RE:RE:RE:RE:Financials are out on Sedar
enriquesuave wrote: Yes that's Q1 and results look amazing to me. So far 7 patients out of 22 are CR at both 3 months and maintained at 6 months.( that's 2 from PH1 and 5 from PH2).. Also 2 PR or partial responses are still PR at 6 months ( indicating they have a clean cystoscope exam and only urine cytology is positive), which is also amazing as there is a good chance that they have UUTUC rather than bladder cancer and may eventually be counted as CR. 4 patients are still pending 90 and 180 days so numbers can go up. Given that 5 patients were wrongly dropped from trial early on given severe underdosing of 1st 12 patients, results look pretty awesome I would say. We see high efficacy and a durable efficacy. None of the competitors show the same durable efficacy from 3 months to 6 months all drop from about 45% to 30% and drop further to 15-24% at 12 months and even further at 450 days. This awesomeness should be confirmed after we see data from pending patients IMO.
Nice summary Enrique...
My eyes are now laser-focused on optimized patients only at this point...the protocol recommended for community practice.
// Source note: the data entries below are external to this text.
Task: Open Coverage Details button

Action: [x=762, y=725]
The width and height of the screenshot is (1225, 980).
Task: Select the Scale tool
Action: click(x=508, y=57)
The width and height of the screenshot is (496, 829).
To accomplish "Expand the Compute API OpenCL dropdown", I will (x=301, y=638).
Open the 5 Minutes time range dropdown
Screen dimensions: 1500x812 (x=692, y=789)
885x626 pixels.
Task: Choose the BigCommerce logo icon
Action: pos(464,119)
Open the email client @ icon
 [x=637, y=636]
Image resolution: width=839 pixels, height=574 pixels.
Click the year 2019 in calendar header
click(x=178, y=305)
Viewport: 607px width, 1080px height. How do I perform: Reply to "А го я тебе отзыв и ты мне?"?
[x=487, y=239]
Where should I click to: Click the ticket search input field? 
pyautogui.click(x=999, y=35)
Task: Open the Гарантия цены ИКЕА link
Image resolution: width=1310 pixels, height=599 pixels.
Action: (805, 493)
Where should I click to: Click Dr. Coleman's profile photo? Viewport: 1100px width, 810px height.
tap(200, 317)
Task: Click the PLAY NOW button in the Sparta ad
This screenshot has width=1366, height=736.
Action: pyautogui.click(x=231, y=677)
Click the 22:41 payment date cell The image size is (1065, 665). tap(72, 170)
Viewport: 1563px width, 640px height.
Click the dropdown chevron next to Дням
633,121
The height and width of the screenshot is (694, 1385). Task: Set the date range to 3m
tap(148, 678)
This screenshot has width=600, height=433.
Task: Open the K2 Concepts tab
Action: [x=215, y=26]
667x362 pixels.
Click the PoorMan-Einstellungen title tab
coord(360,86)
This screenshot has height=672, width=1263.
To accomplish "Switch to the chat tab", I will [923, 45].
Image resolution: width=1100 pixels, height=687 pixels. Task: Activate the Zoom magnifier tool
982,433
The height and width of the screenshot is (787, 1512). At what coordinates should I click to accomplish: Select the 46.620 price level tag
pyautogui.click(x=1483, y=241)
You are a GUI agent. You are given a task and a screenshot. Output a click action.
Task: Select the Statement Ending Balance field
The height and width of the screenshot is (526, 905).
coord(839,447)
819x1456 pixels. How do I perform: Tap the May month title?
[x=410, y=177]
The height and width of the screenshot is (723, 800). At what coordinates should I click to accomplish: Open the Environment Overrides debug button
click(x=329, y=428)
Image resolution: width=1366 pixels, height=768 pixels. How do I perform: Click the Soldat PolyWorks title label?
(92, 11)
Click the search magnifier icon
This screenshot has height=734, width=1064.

I would add that under "optimized" treatment conditions (including patients 5 & 6 from Ph 1), we are currently looking at the following post 90 day assessments:
CR = 4 patients
No R = 1 patient (? patient death due to unassociated cause)
Pending = 3 patients
Based on the above, we're already looking at a 50% CR (under optimized conditions) before any knowledge of the results of the pending patients. Regarding the two PRs, they could very well qualify as CRs (as you stated) with the demonstration of upper tract disease...& by chance if there's no evidence of upper tract disease, the two PRs could very well become CRs post the 2nd "optimized" treatment. Such a scenario would boost our CR to 60% with results of 3 patients pending.
And yes, the durability of response demonstrated thus far is very reassuring to say the least & bodes well for future approval. I wouldn't be surprised to see 50+% durable responses after 1 yr...JMHO. Fortunately, medicine is equally an art as it is a science, & it is constantly evolving/improving. If all continues to go well with our durable response rates, I'd imagine for those patients who happen to relapse in the future or longer term, there would certainly be sound evidence to support an additional treatment (one/two dose) at that point in time, especially in view of the life-changing/devastating alternative.
The FDA's focus has certainly broadened in recent years for highly unmet needs. While improving overall survival still plays a significant role in determining commercialization, the ability to offer quality of life with more efficacious & practical options is no less paramount. GLTA.